EXERCISE DESCRIPTION = Your answer should be the full data, transcribed exactly, with no pictures in it.

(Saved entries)
- - - - - - -

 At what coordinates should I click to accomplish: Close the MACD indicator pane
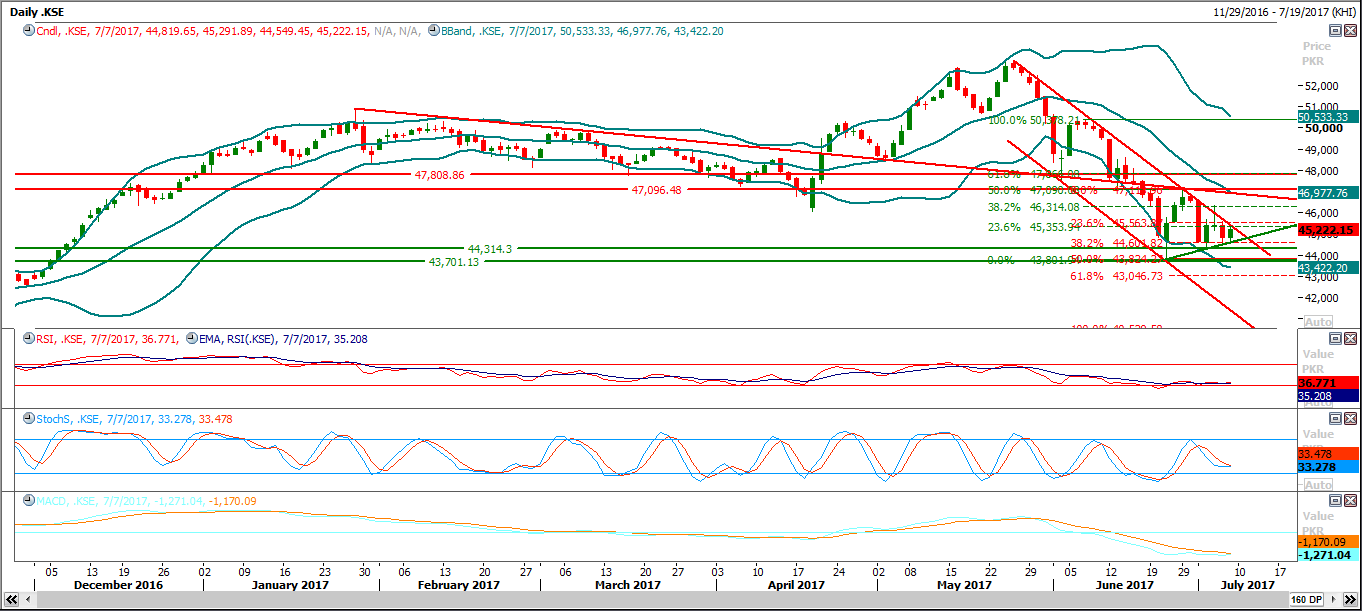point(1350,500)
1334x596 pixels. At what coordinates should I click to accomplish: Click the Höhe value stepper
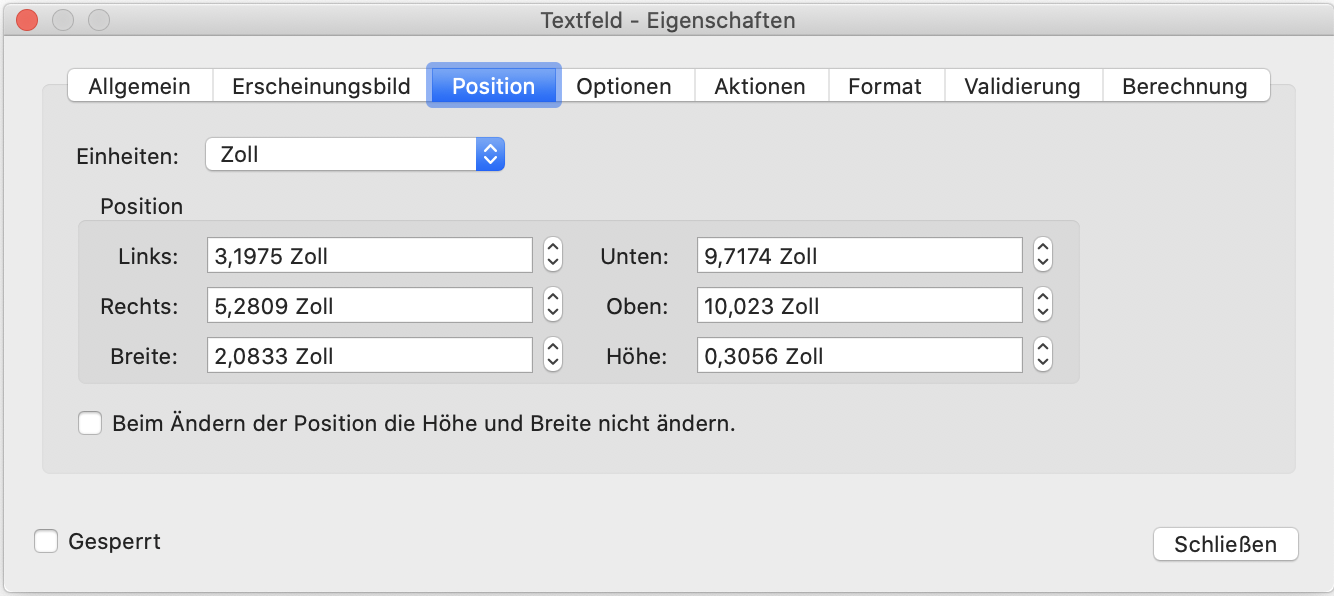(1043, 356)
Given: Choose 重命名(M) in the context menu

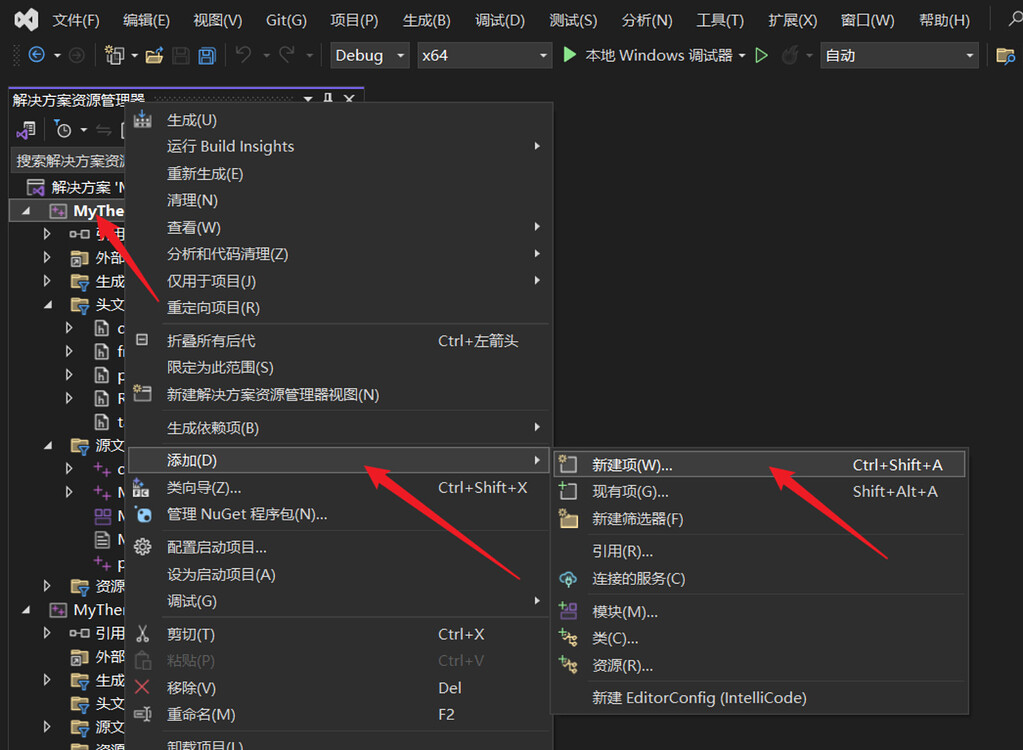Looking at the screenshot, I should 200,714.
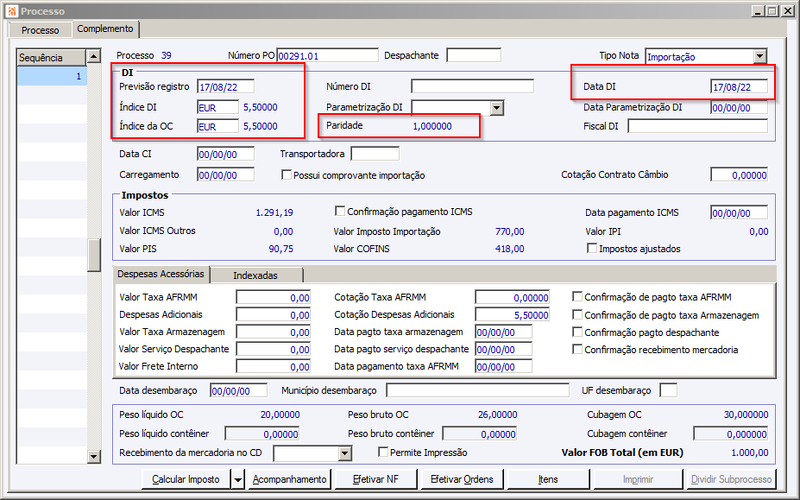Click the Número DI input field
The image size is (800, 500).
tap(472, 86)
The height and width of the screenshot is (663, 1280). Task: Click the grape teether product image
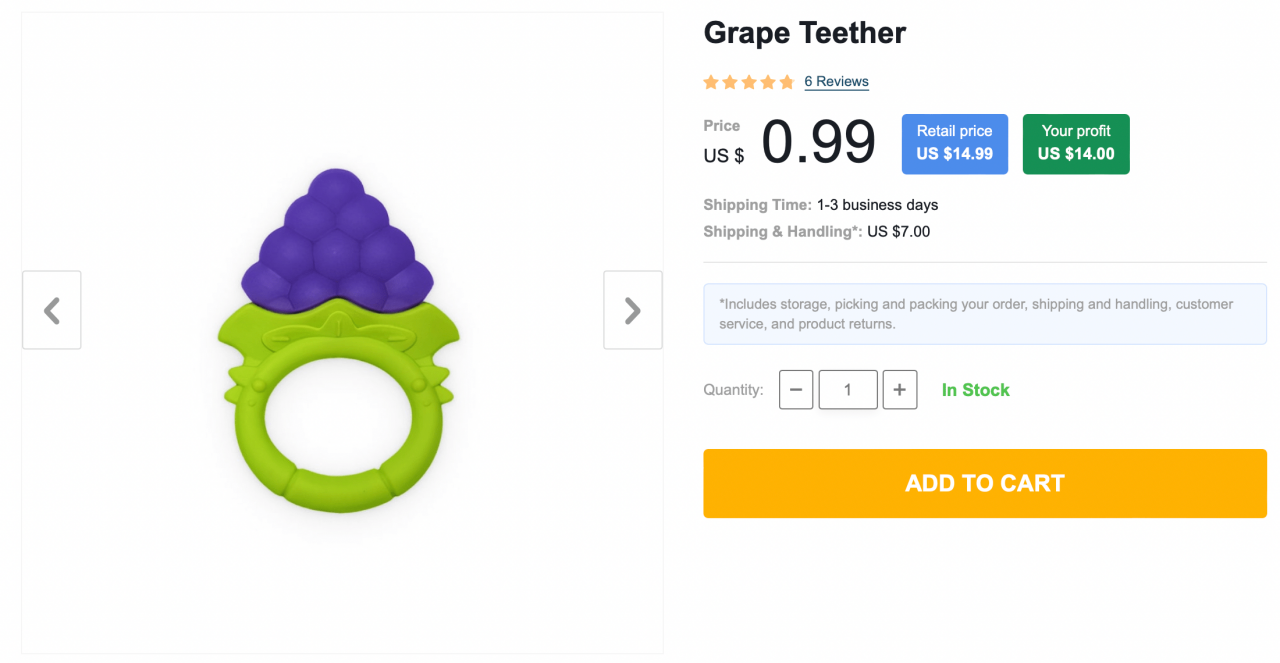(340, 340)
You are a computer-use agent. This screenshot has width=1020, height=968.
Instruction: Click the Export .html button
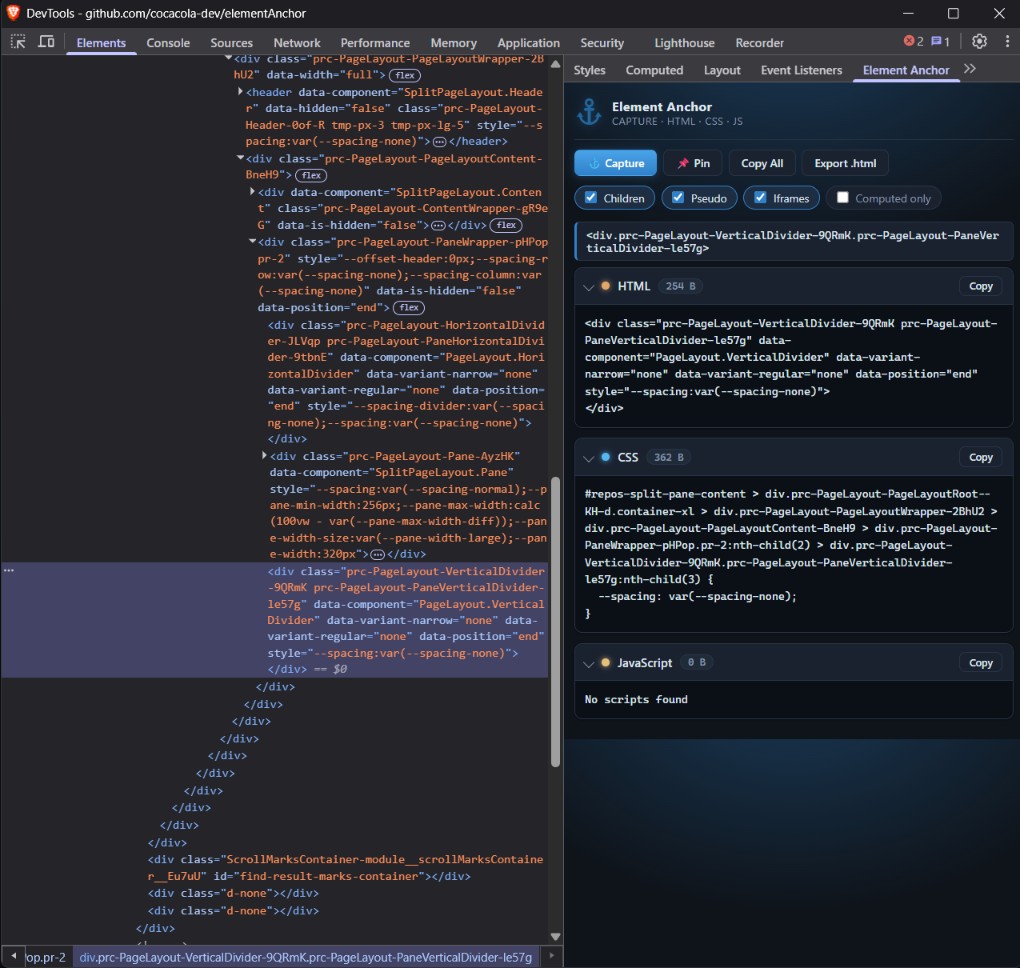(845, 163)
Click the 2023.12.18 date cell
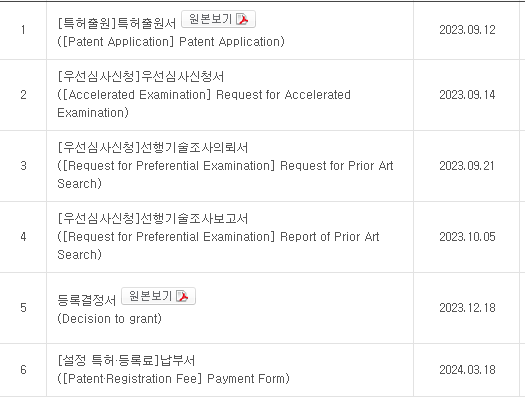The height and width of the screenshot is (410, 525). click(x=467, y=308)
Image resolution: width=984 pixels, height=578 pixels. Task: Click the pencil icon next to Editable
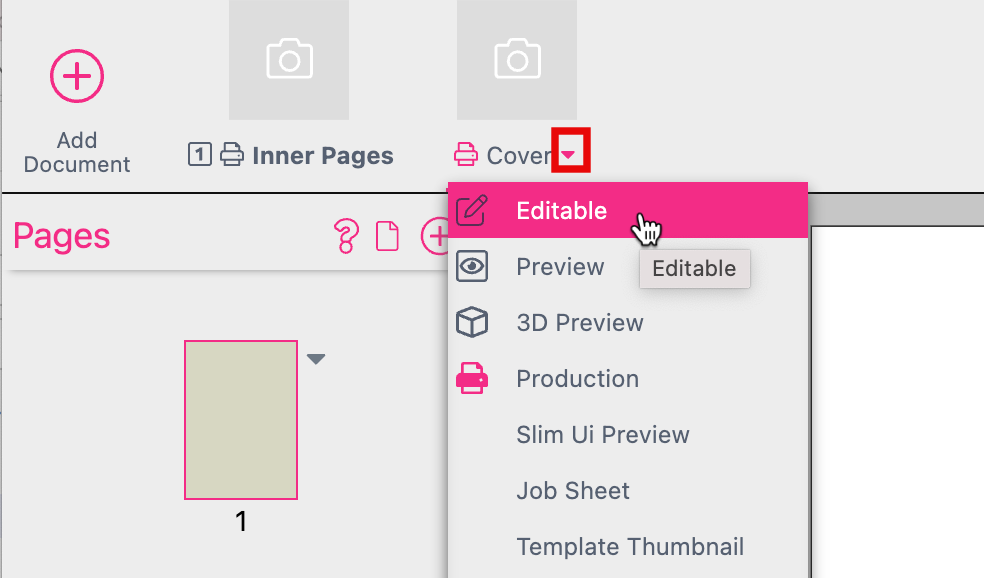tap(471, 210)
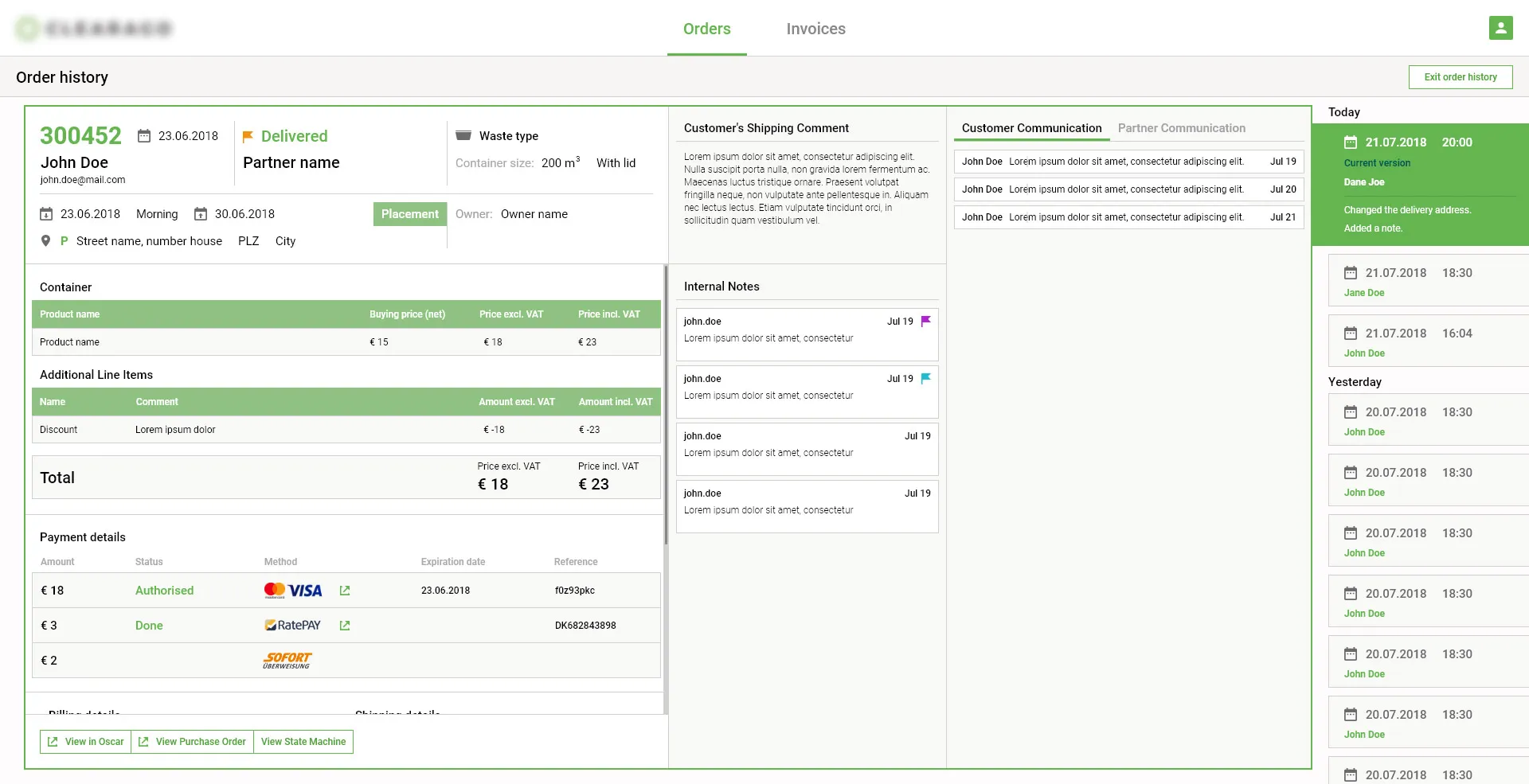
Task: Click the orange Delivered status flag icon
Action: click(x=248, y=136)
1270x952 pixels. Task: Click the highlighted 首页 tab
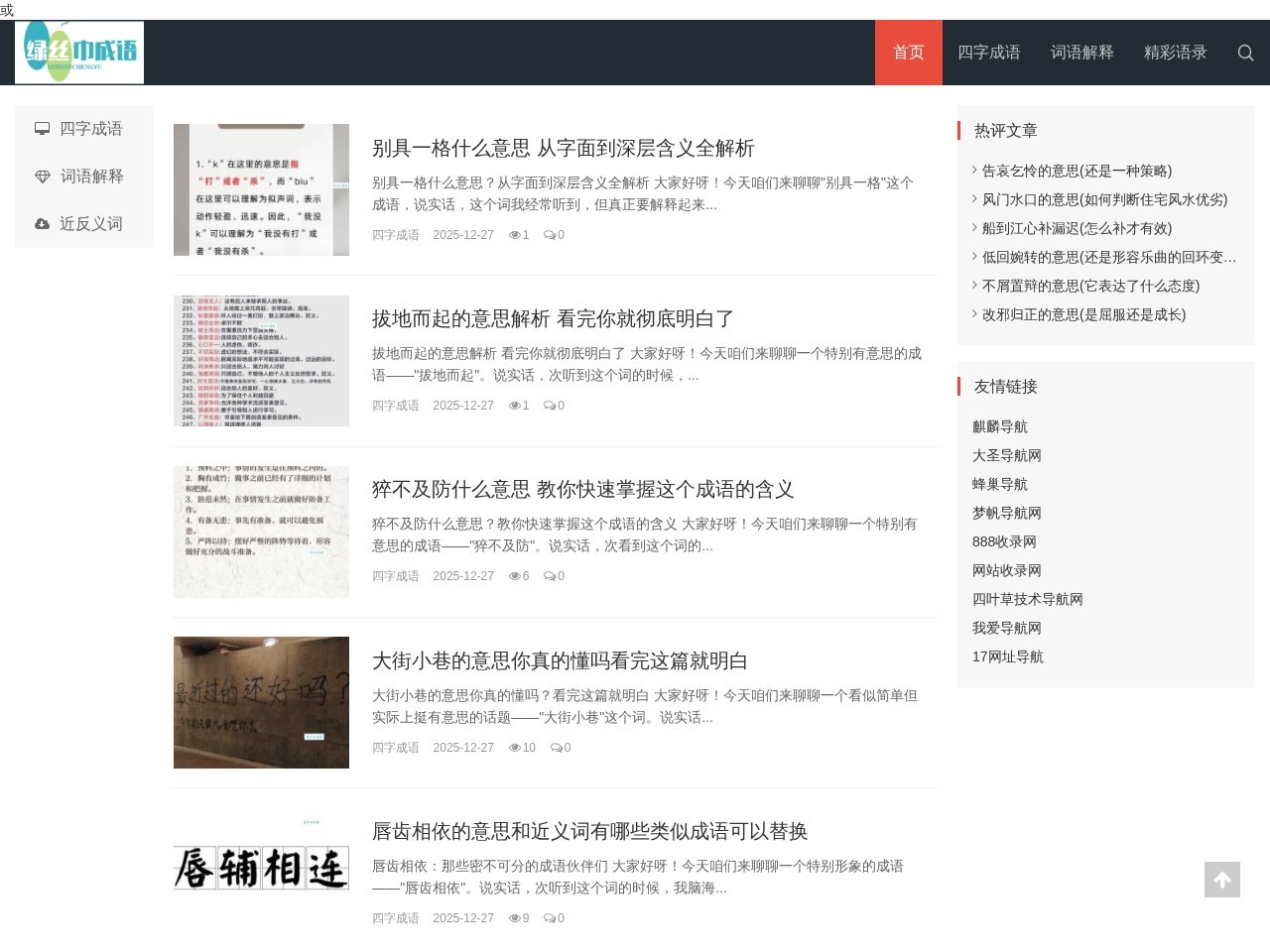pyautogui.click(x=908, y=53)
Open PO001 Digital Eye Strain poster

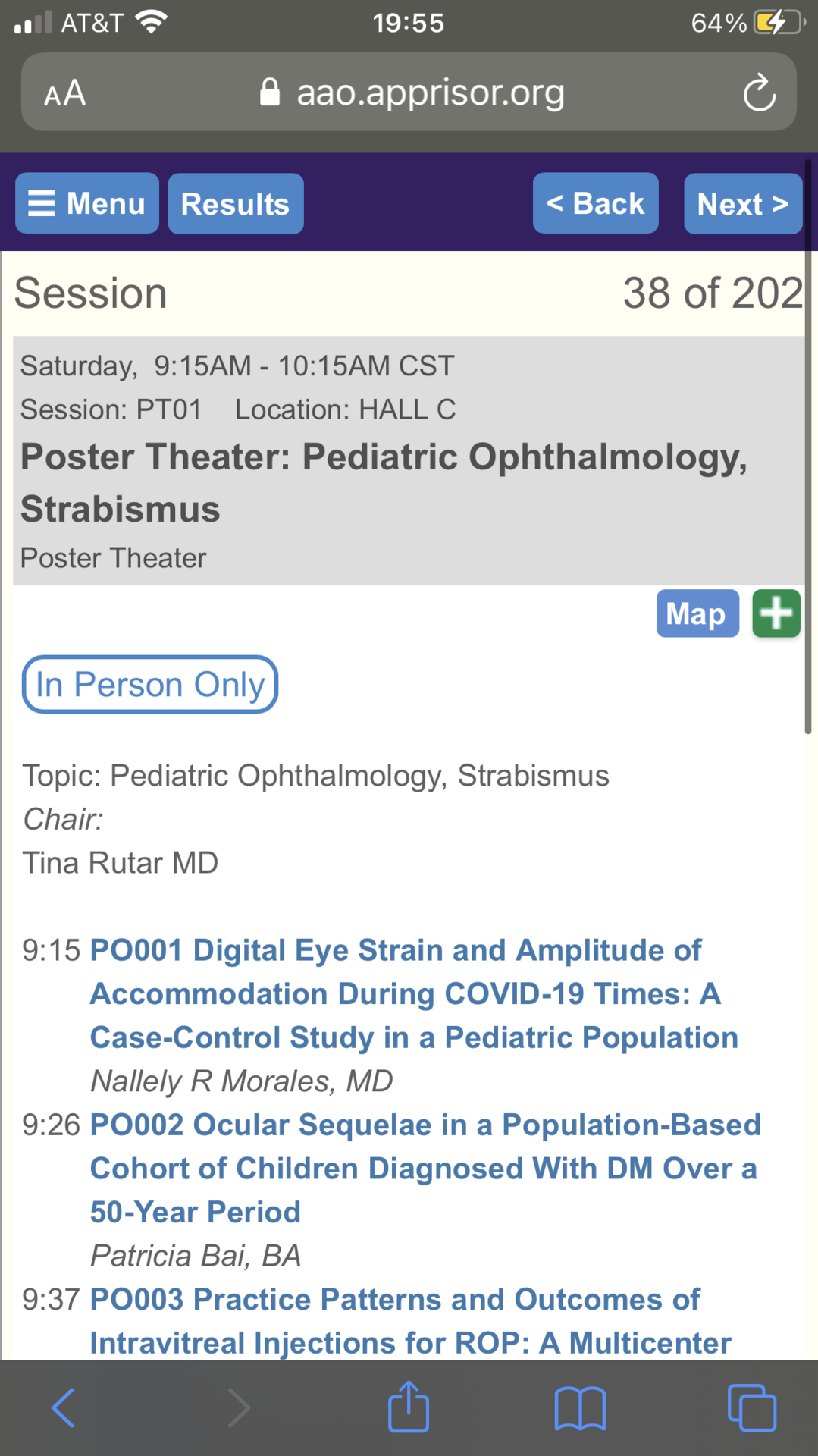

- - - - - - -

EXERCISE ANSWER =
 At what coordinates should I click to accomplish: Close the MACD indicator pane
point(1350,500)
1334x596 pixels. At what coordinates should I click to accomplish: Click the Höhe value stepper
(1043, 356)
Given: Choose 重命名(M) in the context menu

Looking at the screenshot, I should 200,714.
Click the Número DI input field
The image size is (800, 500).
tap(472, 86)
The height and width of the screenshot is (663, 1280). Task: Click the grape teether product image
(340, 340)
You are a computer-use agent. This screenshot has width=1020, height=968.
Instruction: Click the Export .html button
(845, 163)
Click the 2023.12.18 date cell
The height and width of the screenshot is (410, 525). click(x=467, y=308)
Image resolution: width=984 pixels, height=578 pixels. Task: Click the pencil icon next to Editable
tap(471, 210)
Task: Click the orange Delivered status flag icon
Action: click(x=248, y=136)
1270x952 pixels. Task: Click the highlighted 首页 tab
pyautogui.click(x=908, y=53)
Open PO001 Digital Eye Strain poster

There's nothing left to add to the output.